A June 2018 survey found that 58% of Israelis were in favour of same-sex marriage. Additionally, 59 Knesset members (MKs) responded to the survey. Of these, 47 expressed support for same-sex marriage, while the remaining 12 expressed opposition. When divided by political parties, all Meretz and Labor lawmakers responded and answered "yes" when asked if they support same-sex marriage. 4 Likud lawmakers expressed support, while 2 said they were opposed; the remaining did not answer. Kulanu had two supportive MKs, with the rest not responding. The Jewish Home, Shas, and United Torah Judaism together had 5 opposed MKs, and none in favour. The Joint List had two in support, five in opposition, and six who did not answer. No Yisrael Beiteinu lawmaker responded to the survey. LGBT activists subsequently urged the Knesset to act on the issue and legalize same-sex marriage, as "there is broad public support".
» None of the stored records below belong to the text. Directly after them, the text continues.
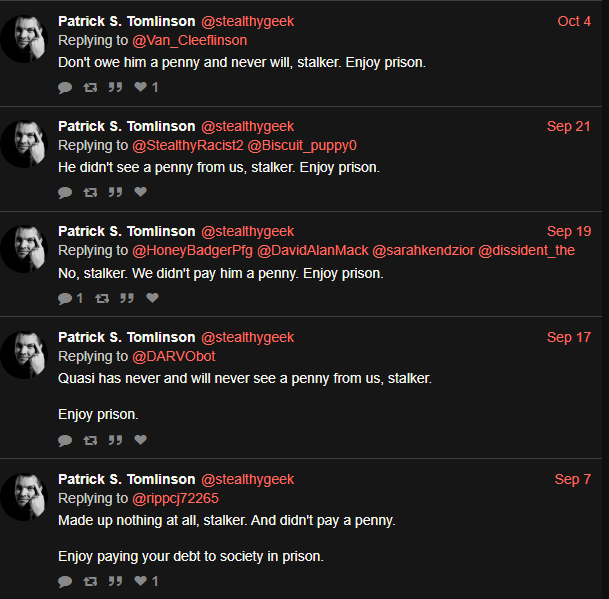The image size is (609, 599).
Task: Open the @StealthyRacist2 mention link
Action: pyautogui.click(x=188, y=145)
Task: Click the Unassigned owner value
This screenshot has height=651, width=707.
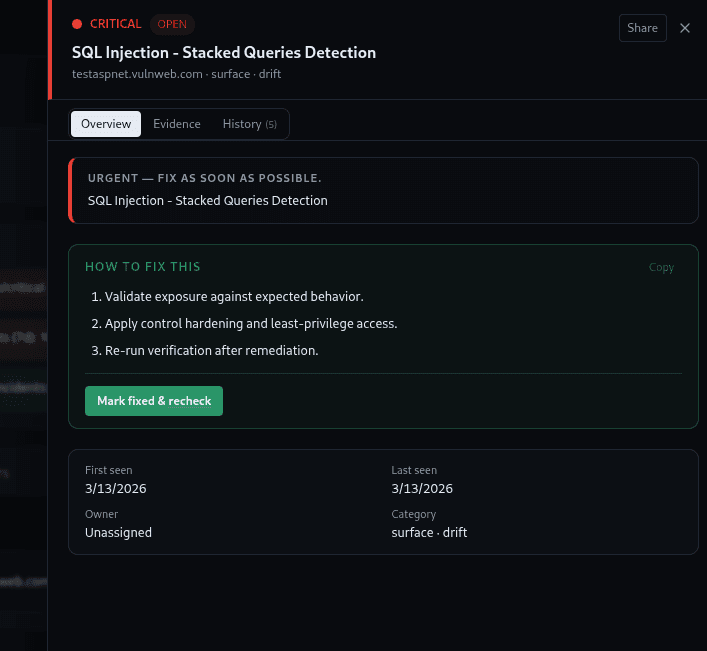Action: 118,533
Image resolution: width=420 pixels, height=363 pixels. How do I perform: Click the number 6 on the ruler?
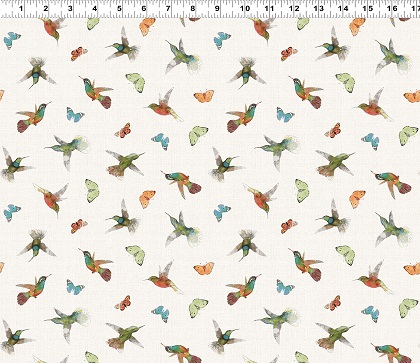coord(144,8)
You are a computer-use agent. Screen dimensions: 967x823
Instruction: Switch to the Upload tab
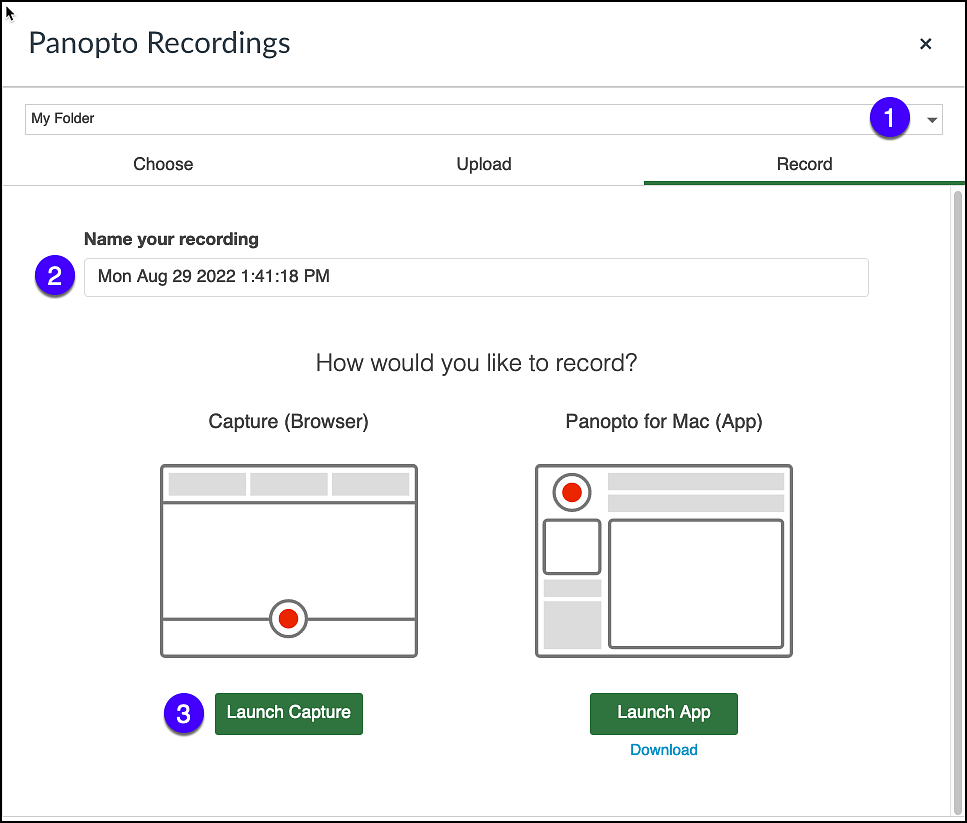coord(483,164)
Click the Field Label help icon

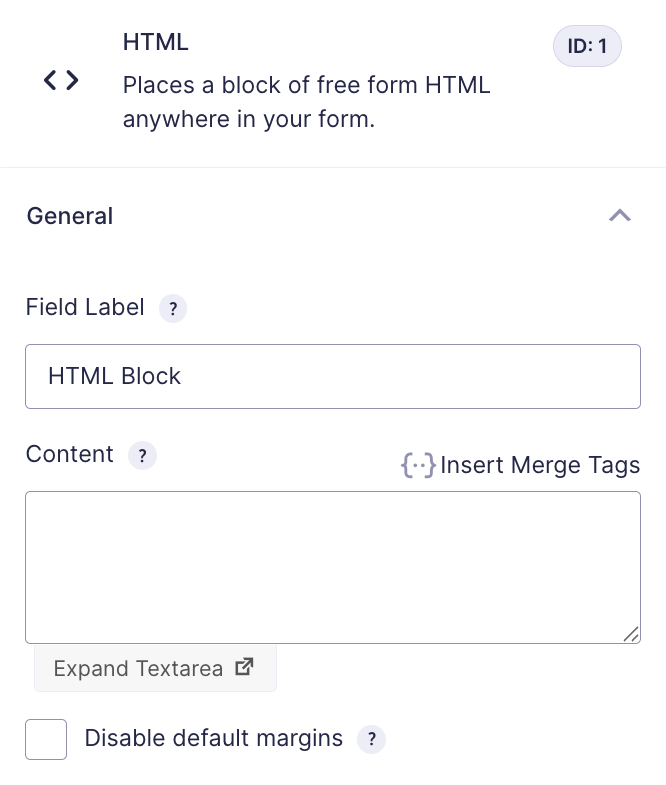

An opinion poll conducted by Hiddush and published in June 2019 showed that 78% of Israelis supported same-sex marriage or partnerships. Asked, "In your opinion, should couples of the same sex be allowed to marry or register as partners in Israel?", 78% answered positively, whereas 22% objected to the idea. Broken down by level of religiosity, 93% of secular Jews and 54% of religious Jews expressed support. When asked, "Assuming that same-sex marriages or partnerships are instituted in Israel, do you think that such couples should enjoy all the rights of a married couple consisting of a man and a woman?", 73% were in support, 9% believed only some rights should be granted, while 19% were opposed to any rights. The poll had a margin of error of 4.5%.